Readmissions rates will always be a challenge. They can be managed effectively with a system such as the one used at SETMA. More details on this system are available under Your Life Your Health by accessing the icons entitled Care Transitions and Care CoordinationHere are additional lessons we have learned in this process.
- The problem of readmissions will not be solved by more care: more medicines, more tests, more visits, etc.
- The problem will be solved by redirecting the patient’s attention for a safety net away from the emergency department.
- The problem will be solved by our having more proactive contact with the patient.
- The problem will be solved by more contact with the patient and/or care giver in the home: home health, social worker, provider house calls.
- The problem will be solved by the patient and/or care giver having more contact electronically (telephone, e-mail, web portal, cell phone) with the patient giving immediate if not instantaneous access.
Readmission rate will be reduced with a Seamless Collaboration Between these members of SETMA’s healthcare team:
- Hospital Care Team
- Care Coordination Department
- I-Care (Nursing Home) Team
- Healthcare Providers
- Clinic Staff
- Hospital In-Patient Staff
SETMA’s most recent development in this quality initiative is that when a person is identified as a high risk for readmission, SETMA’s Department of Care Coordination is alerted. The following ten steps are then instituted:
- Hospital Care Summary and Post Hospital Plan of Care and Treatment Plan is given to patient, care giver or family member.
- The post hospital, care coaching call, which is done the day after discharge, goes to the top of the queue for the call - made the day after discharge by SETMA’s Care Coordination Department. It is a 12-30 minute call.

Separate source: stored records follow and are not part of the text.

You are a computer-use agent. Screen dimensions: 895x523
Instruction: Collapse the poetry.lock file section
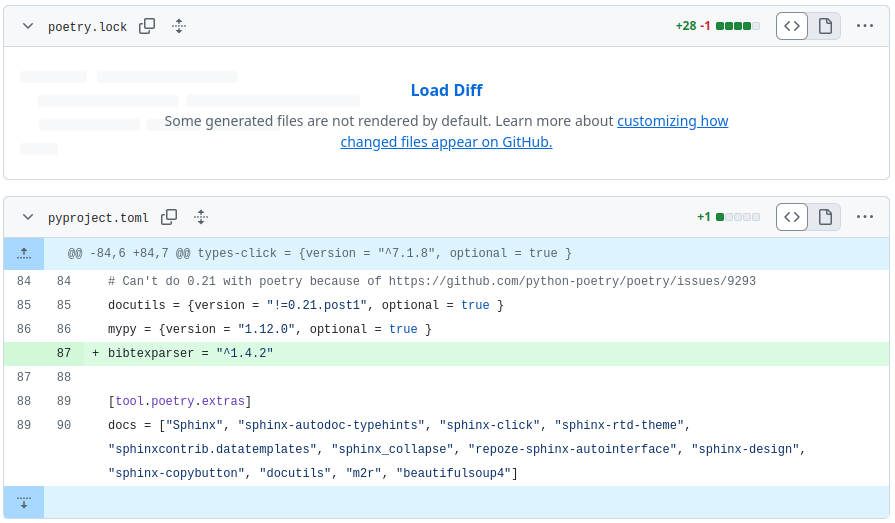click(x=28, y=27)
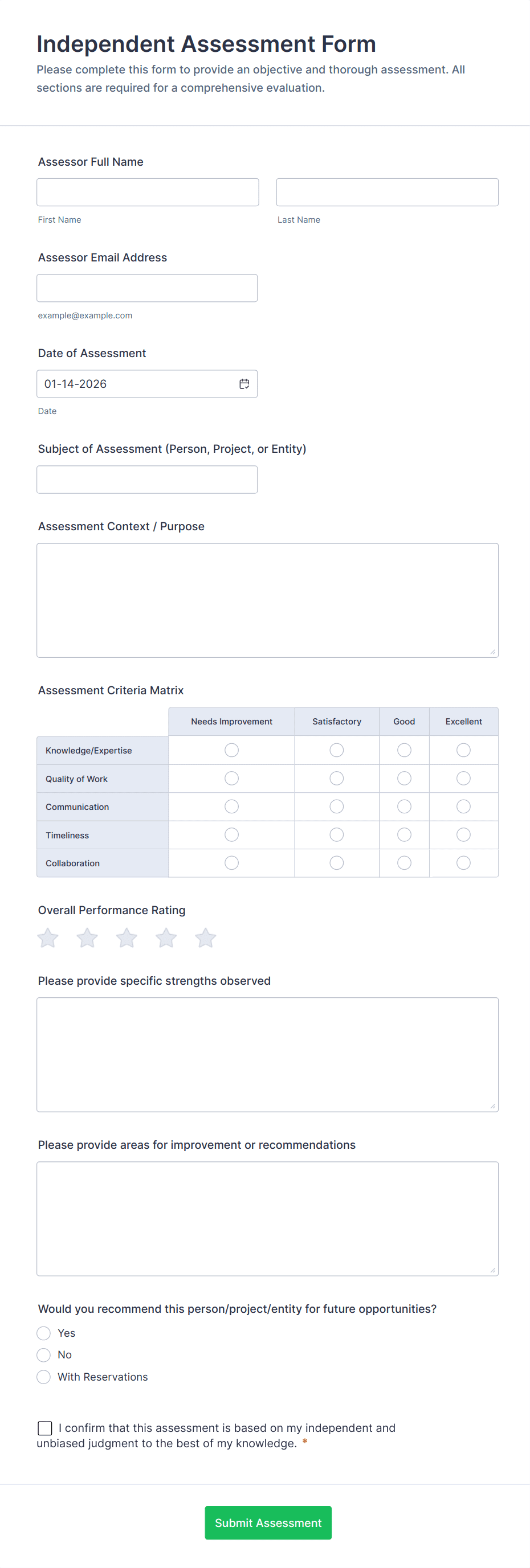The height and width of the screenshot is (1568, 530).
Task: Rate one star for Overall Performance
Action: (47, 937)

- Medication reconciliation is done at the time of discharge, is repeated in the care coordination call the day after discharge and is repeated at the follow-up visit in the clinic.

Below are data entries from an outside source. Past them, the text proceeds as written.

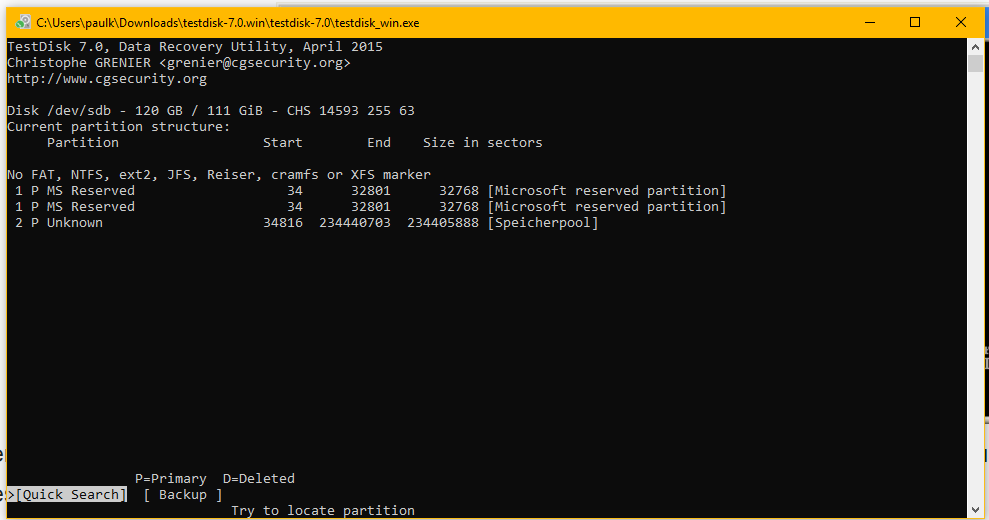989x520 pixels.
Task: Click the window title path text
Action: pos(228,23)
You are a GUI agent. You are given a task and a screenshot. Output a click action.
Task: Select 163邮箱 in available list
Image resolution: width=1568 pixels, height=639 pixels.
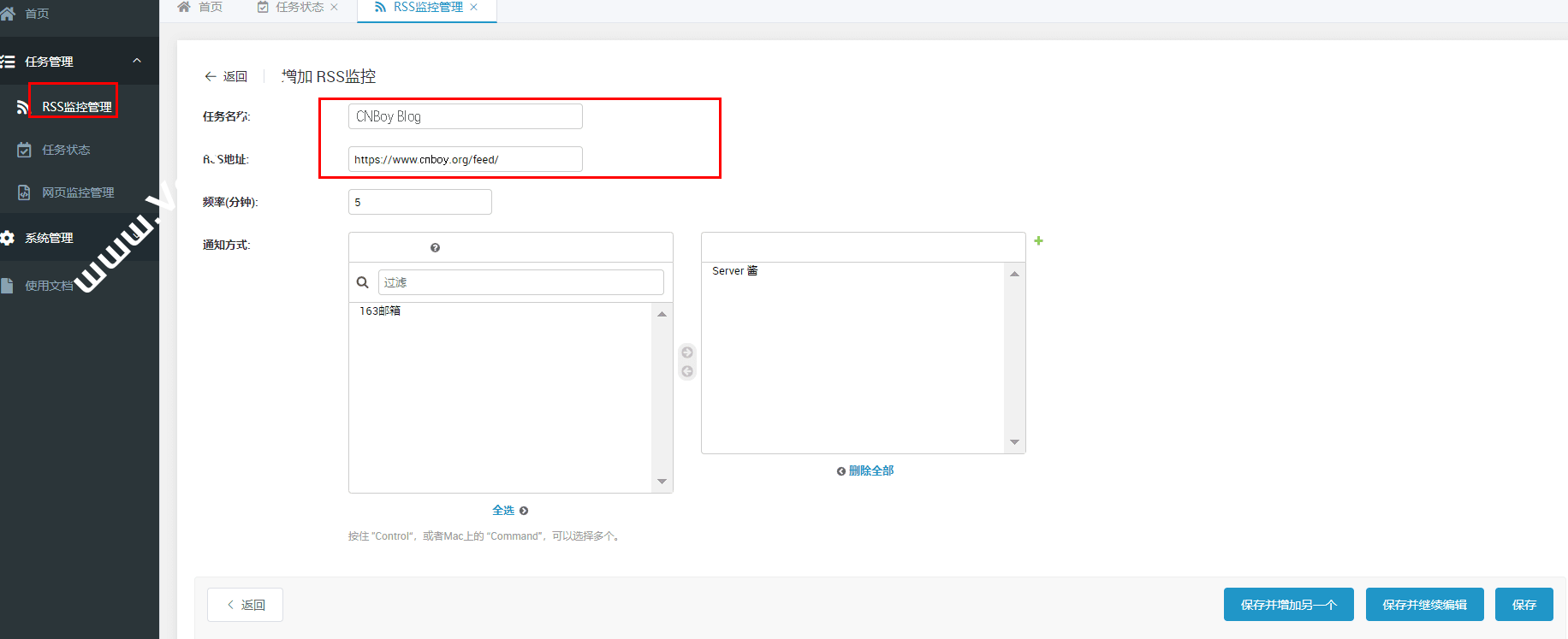click(x=380, y=311)
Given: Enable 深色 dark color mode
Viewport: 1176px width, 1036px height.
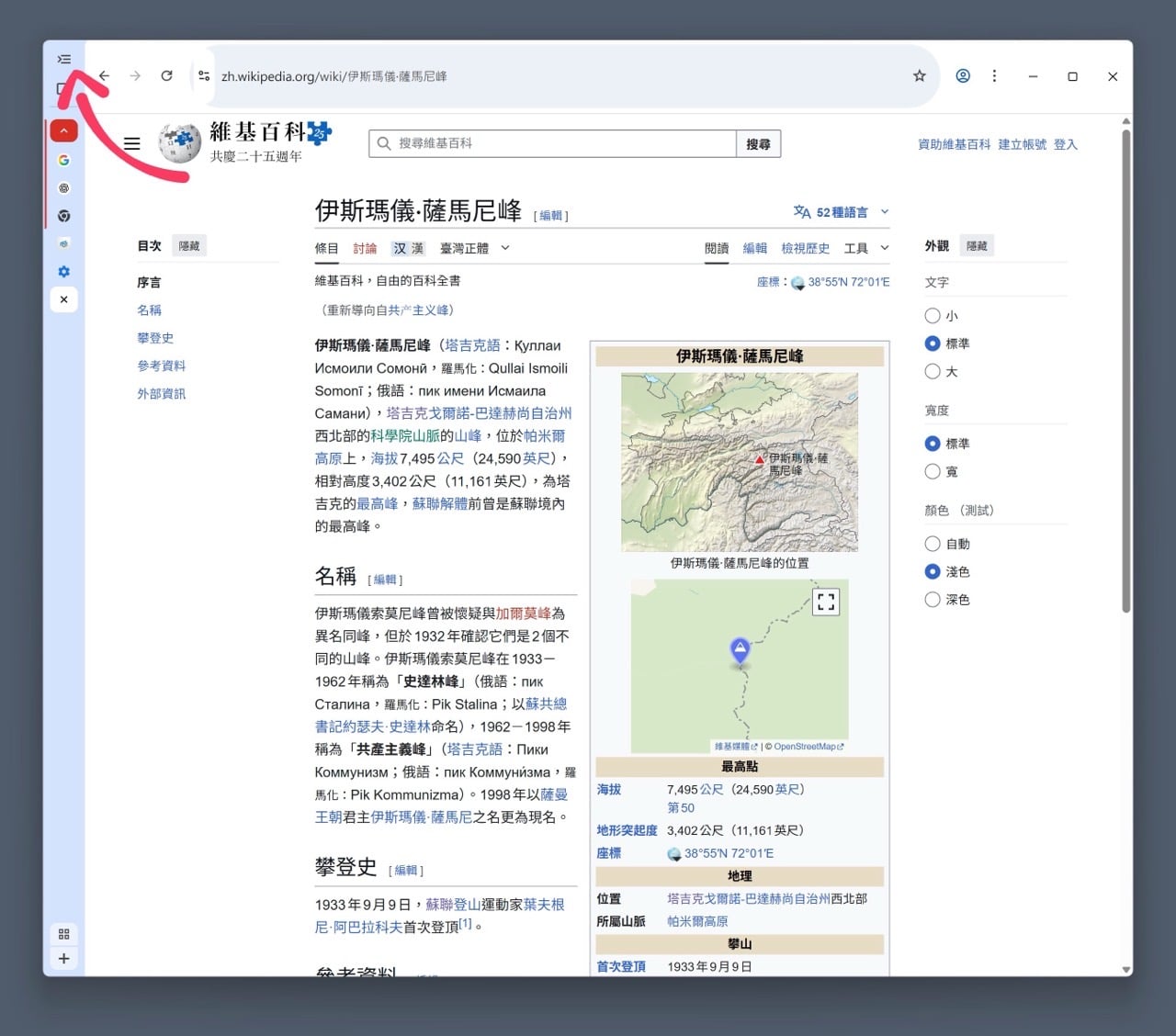Looking at the screenshot, I should (x=933, y=599).
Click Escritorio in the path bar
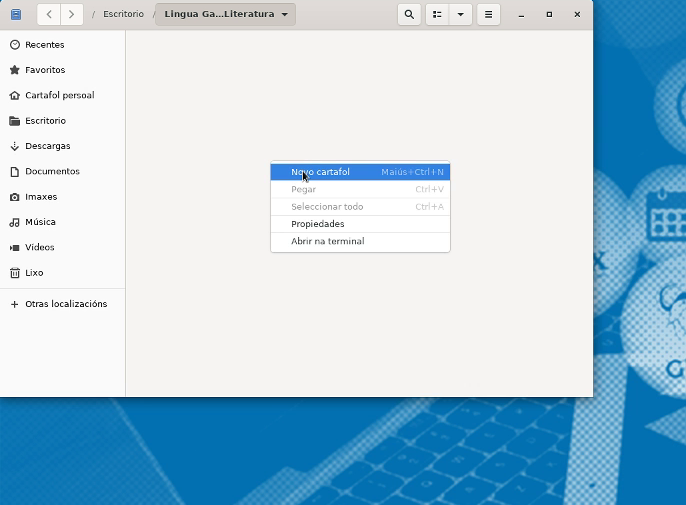 click(123, 15)
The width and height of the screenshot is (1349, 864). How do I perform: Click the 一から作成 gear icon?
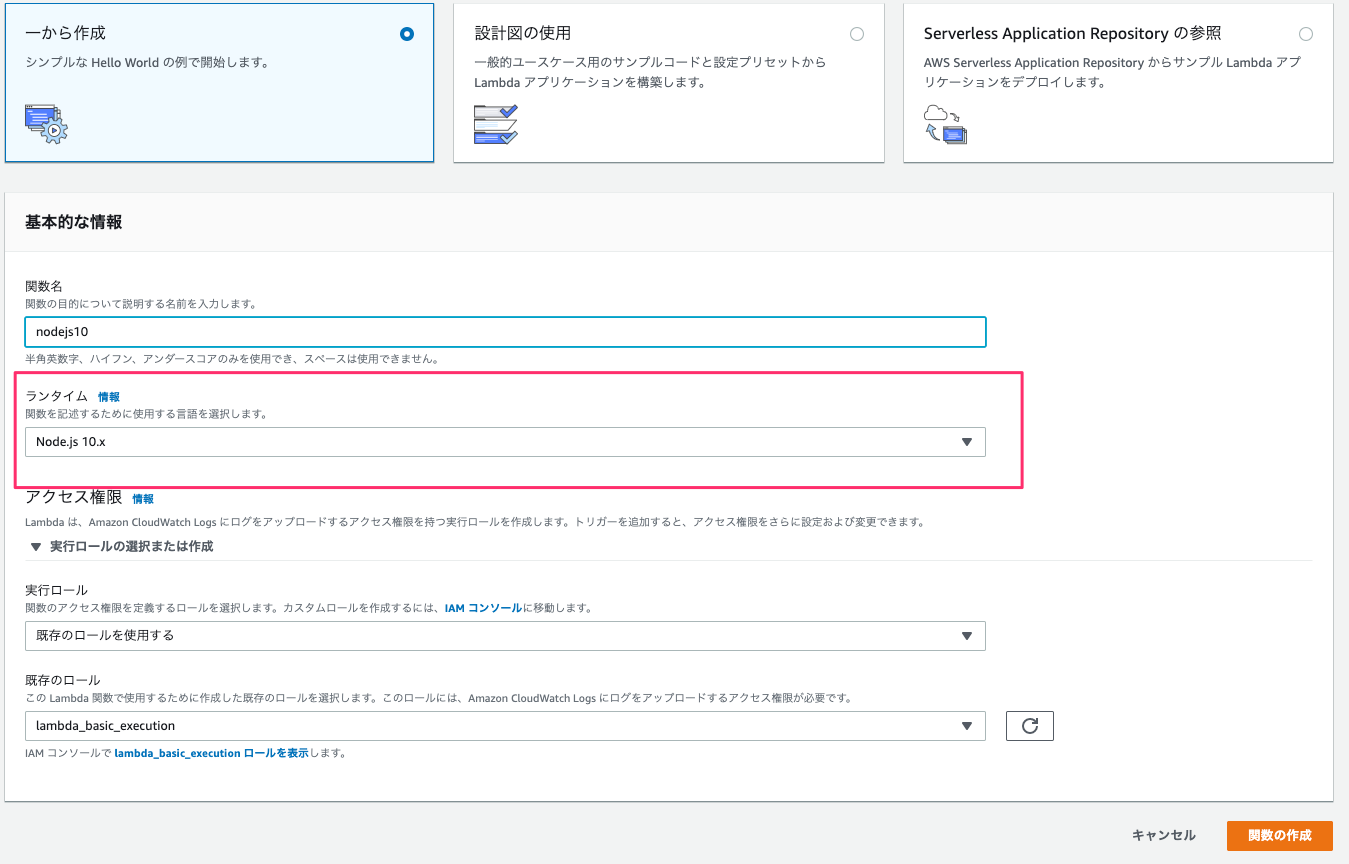point(44,125)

- MSW makes a home visit for need evaluation, including barriers and social needs for those who are socially isolated.
- A clinic follow-up visit within three days for those at high risk for readmission.
- A second care coordination call in four days.
- Plan of care and treatment plan discussed with patient, family and/or care giver at EVERY visit and a written copy with the patient’s reconciled medication list, follow-up instructions, state of health, and how to access further care needs.
- MSW documents barriers to care and care coordination department designs a solution for each.
- The patient’s end of life choices and code status are discussed and when appropriate hospice is recommended.
- Referral to disease management is done when appropriate, along with tetehealth monitoring measures.
Currently, SETMA’s determination of whether patients are high risk for readmissions is intuitively determined, i.e., at discharged based on experience and judgment, a patient is designated as potentially high risk for readmission. SETMA is designing a “predictive model” for identifying patients at high risk for readmissions and instituting the above plan for interdicting a readmission. This is an attempt to quantify the most effective opportunities for decreasing preventable readmissions.
There is a significant body of science associated with “predictive modeling.” It is clear that tradition models of care delivery will not “work” in a sustainable program for decreasing readmissions. Traditional disease management will not result in changing the patterns of care.